How the timing belt works
The rubber timing belt is part of most internal combustion engines and is responsible for synchronizing the engine’s functions. It controls the rotation of the camshaft and crankshaft and the opening and closing of the engine’s many valves to allow air and gas in and out, which causes the fuel to ignite in the combustion chamber. During this explosion, the valves push the pistons down.
“In order for the process to take place, the valves have to open and close at the right time.The valves have to be in the correct position as well as the pistons. The valves open at different times for each cylinder.
When the timing belt breaks, the valves, which are very light, will open at the wrong time and hit the larger pistons and cause damage.
When to replace the timing belt?
Unfortunately, in most cases, there are no obvious signs the timing belt is near death; it will just break.

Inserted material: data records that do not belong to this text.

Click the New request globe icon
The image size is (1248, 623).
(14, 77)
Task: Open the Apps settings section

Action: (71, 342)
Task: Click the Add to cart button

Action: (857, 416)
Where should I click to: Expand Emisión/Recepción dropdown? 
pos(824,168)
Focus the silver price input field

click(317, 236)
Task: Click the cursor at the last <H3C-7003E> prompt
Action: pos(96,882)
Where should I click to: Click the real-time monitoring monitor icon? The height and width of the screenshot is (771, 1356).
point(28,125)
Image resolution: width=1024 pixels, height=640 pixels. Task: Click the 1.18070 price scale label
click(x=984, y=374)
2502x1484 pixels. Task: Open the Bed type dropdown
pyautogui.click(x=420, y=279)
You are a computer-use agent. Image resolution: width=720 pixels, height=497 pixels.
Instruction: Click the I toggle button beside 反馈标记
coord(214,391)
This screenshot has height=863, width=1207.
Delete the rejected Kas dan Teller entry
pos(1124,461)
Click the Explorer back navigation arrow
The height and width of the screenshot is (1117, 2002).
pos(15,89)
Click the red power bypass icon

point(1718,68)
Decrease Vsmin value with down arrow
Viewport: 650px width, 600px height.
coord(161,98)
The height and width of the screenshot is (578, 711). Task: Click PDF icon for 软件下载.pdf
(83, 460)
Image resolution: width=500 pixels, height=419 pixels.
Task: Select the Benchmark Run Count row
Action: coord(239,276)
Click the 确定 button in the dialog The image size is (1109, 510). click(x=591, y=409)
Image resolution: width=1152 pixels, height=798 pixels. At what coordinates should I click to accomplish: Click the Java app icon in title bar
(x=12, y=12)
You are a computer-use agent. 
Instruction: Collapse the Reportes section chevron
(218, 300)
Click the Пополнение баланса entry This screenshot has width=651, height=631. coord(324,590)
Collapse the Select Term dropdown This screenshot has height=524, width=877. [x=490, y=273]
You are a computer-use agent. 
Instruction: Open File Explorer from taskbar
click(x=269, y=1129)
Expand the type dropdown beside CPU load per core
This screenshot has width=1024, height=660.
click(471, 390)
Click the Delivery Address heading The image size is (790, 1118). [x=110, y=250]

That’s why highly rated auto mechanics recommend replacing it every 60,000 to 100,000 miles. Always check your owner’s manual for the manufacturer’s recommendations.
When Should I Replace My Timing Chain?
Just like timing belts, sometimes it is necessary to replace your car’s timing chain. But unlike timing belts, timing chains usually will only need replacing if there is a serious problem. Normally the timing chain will be designed to last a car’s lifetime, and will not need to be replaced at a recommended service interval.
In some cases, despite not needing regular maintenance, a timing chain can wear to the point that it has to be replaced. Often this will be due to wear caused by other parts that are connected to the chain. Design faults, on the other hand, may also be a reason to replace it.